X-Bogosity: Ham, tests=bogofilter, spamicity=0.000000, version=1.2.4
Sender: owner-linux-mm@kvack.org
Precedence: bulk
X-Loop: owner-majordomo@kvack.org
List-ID: <linux-mm.kvack.org>

On Mon, Sep 21, 2020 at 9:30 AM Michal Hocko <mhocko@suse.com> wrote:
>
> On Wed 09-09-20 14:57:52, Shakeel Butt wrote:
> > Introduce an memcg interface to trigger memory reclaim on a memory cgroup.
> >
> > Use cases:
> > ----------
> >
> > 1) Per-memcg uswapd:
> >
> > Usually applications consists of combination of latency sensitive and
> > latency tolerant tasks. For example, tasks serving user requests vs
> > tasks doing data backup for a database application. At the moment the
> > kernel does not differentiate between such tasks when the application
> > hits the memcg limits. So, potentially a latency sensitive user facing
> > task can get stuck in high reclaim and be throttled by the kernel.
> >
> > Similarly there are cases of single process applications having two set
> > of thread pools where threads from one pool have high scheduling
> > priority and low latency requirement. One concrete example from our
> > production is the VMM which have high priority low latency thread pool
> > for the VCPUs while separate thread pool for stats reporting, I/O
> > emulation, health checks and other managerial operations. The kernel
> > memory reclaim does not differentiate between VCPU thread or a
> > non-latency sensitive thread and a VCPU thread can get stuck in high
> > reclaim.
>
> As those are presumably in the same cgroup what does prevent them to get
> stuck behind shared resources with taken during the reclaim performed by
> somebody else? I mean, memory reclaim might drop memory used by the high
> priority task. Or they might simply stumble over same locks.
>

Yes there are a lot of challenges in providing isolation between
latency sensitive and latency tolerant jobs/threads. This proposal
aims to solve one specific challenge memcg limit reclaim.

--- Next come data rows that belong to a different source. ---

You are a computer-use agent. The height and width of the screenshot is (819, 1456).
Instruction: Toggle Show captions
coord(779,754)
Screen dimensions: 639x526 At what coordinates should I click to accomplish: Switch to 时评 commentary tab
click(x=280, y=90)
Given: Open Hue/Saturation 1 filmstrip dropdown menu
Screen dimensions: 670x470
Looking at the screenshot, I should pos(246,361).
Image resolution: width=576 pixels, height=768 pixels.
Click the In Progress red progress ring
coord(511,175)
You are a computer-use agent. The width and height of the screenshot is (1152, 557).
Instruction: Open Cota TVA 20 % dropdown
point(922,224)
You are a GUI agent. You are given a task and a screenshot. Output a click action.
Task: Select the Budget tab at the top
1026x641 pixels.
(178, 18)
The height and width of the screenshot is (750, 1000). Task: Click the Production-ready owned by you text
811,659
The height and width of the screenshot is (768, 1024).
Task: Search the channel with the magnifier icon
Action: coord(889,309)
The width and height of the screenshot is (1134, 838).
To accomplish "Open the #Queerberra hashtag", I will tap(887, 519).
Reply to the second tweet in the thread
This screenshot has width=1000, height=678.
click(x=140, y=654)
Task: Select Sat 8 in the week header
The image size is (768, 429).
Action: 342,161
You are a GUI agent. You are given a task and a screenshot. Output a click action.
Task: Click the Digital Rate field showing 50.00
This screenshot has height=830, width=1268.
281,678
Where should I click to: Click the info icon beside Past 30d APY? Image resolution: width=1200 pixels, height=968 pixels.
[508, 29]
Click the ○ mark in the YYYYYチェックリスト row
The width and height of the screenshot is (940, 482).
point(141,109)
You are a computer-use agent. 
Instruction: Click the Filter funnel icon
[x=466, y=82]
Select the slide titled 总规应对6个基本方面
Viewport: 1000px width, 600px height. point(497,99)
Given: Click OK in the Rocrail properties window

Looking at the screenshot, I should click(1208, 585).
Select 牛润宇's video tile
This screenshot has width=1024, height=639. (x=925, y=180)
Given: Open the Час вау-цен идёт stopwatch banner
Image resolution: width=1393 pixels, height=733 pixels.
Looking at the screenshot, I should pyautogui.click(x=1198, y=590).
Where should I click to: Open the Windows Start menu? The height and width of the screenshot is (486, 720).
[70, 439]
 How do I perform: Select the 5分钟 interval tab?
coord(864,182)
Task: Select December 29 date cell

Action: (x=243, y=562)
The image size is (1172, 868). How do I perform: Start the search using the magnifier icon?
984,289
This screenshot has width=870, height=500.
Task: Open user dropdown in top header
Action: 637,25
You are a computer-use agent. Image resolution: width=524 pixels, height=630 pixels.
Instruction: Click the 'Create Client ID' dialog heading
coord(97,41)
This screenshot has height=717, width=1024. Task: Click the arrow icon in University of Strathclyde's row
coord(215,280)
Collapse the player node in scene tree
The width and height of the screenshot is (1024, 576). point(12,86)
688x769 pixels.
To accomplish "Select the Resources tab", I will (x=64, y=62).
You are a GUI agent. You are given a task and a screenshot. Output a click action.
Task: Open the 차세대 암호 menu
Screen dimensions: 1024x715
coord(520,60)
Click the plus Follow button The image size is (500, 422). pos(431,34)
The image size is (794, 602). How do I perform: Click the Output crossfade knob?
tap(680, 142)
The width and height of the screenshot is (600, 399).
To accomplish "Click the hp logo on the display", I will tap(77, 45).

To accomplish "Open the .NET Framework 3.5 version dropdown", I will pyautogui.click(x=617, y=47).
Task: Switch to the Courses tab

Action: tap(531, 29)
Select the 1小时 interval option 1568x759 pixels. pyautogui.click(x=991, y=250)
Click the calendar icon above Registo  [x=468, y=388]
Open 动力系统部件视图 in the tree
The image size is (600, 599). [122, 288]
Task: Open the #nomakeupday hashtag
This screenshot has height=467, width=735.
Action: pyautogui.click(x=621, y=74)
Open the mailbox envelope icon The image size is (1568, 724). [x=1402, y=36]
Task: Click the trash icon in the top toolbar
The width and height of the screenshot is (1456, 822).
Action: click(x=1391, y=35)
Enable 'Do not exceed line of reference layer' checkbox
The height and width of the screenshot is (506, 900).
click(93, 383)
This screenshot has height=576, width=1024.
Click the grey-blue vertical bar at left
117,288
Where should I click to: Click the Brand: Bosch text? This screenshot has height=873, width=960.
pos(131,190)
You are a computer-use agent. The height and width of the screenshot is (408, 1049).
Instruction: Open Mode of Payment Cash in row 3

> I am also more interested in actual numbers here. The high limit reclaim
> is normally swift and should be mostly unnoticeable. If the reclaim gets
> more expensive then it can get really noticeable for sure. But for the
> later the same can happen with the external pro-activee reclaimer as

I think you meant 'uswapd' here instead of pro-active reclaimer.

> well, right? So there is no real "guarantee". Do you have any numbers
> from your workloads where you can demonstrate that the external reclaim
> has saved you this amount of effective cpu time of the sensitive
> workload? (Essentially measure how much time it has to consume in the
> high limit reclaim)
>

What we actually use in our production is the 'proactive reclaim'
which I have explained in the original message but I will add a couple
more sentences below.

For the uswapd use-case, let me point to the previous discussions and
feature requests by others [1, 2]. One of the limiting factors of
these previous proposals was the lack of CPU accounting of the
background reclaimer which the current proposal solves by enabling the
user space solution.

[1] https://lwn.net/Articles/753162/
[2] http://lkml.kernel.org/r/20200219181219.54356-1-hannes@cmpxchg.org

Let me add one more point. Even if the high limit reclaim is swift, it
can still take 100s of usecs. Most of our jobs are anon-only and we
use zswap. Compressing a page can take a couple usec, so 100s of usecs
in limit reclaim is normal. For latency sensitive jobs, this amount of
hiccups do matters.

For the proactive reclaim, based on the refault medium, we define
tolerable refault rate of the applications. Then we proactively
reclaim memory from the applications and monitor the refault rates.
Based on the refault rates, the memory overcommit manager controls the
aggressiveness of the proactive reclaim.

This is exactly what we do in the production. Please let me know if
you want to know why we do proactive reclaim in the first place.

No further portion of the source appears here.